Min-Cost Popular Matchings in a Hospitals/Residents Instance with Complete Preferences
Abstract
We consider a matching problem in a hospitals/residents instance G, that is, a many-to-one matching instance, in which every vertex has a strict ranking of its neighbors and hospitals have capacities. A matching M is said to be popular if M does not lose an election against any matching in which vertices cast votes for one matching versus another. There are efficient algorithms to find popular matchings in G, but it is NP-hard to find a min-cost popular matching when edges have costs. When preferences are complete, there is a polynomial-time algorithm for this problem in the one-to-one setting.

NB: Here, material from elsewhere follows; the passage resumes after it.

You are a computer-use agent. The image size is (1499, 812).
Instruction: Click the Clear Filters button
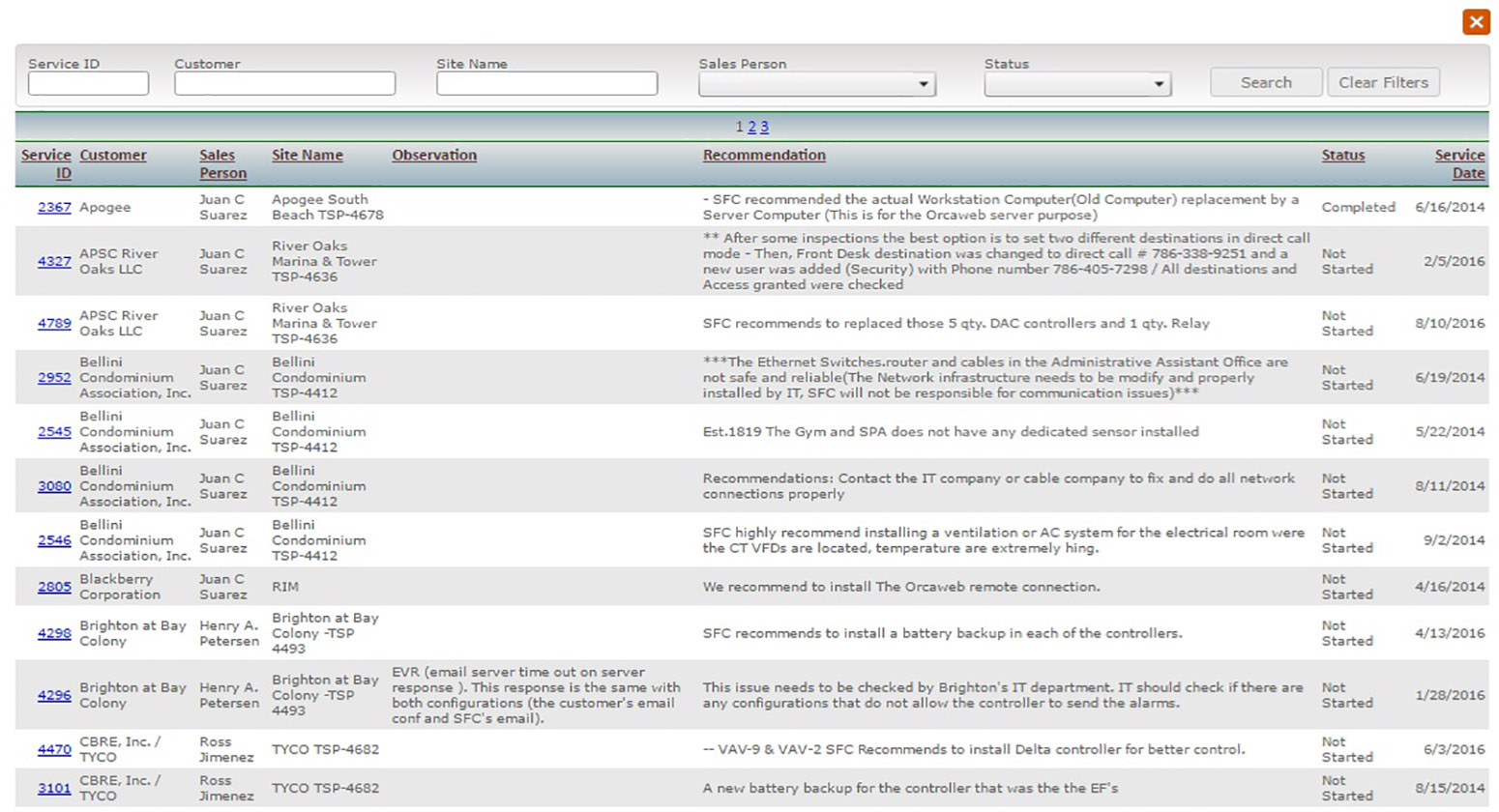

Interestingly, the set of popular matchings in a many-to-one instance can be richer than the set of popular matchings in the corresponding one-to-one instance obtained by cloning vertices. No polynomial-time algorithm is currently known for the min-cost popular matching problem with complete preferences in the many-to-one setting. We show a polynomial-time algorithm for this problem. Our algorithm includes a subroutine for computing a min-cost popular perfect matching; this subroutine also works for instances with incomplete preferences.
History: This manuscript was accepted for the Special Issue on Market Design.
Funding: T. Kavitha was supported by the Department of Atomic Energy, Government of India [Grant RTI4001]. K. Makino was partially supported by JSPS KAKENHI [Grant JP20H05967] and the joint project of Kyoto University and Toyota Motor Corporation titled “Advanced Mathematical Science for Mobility Society.”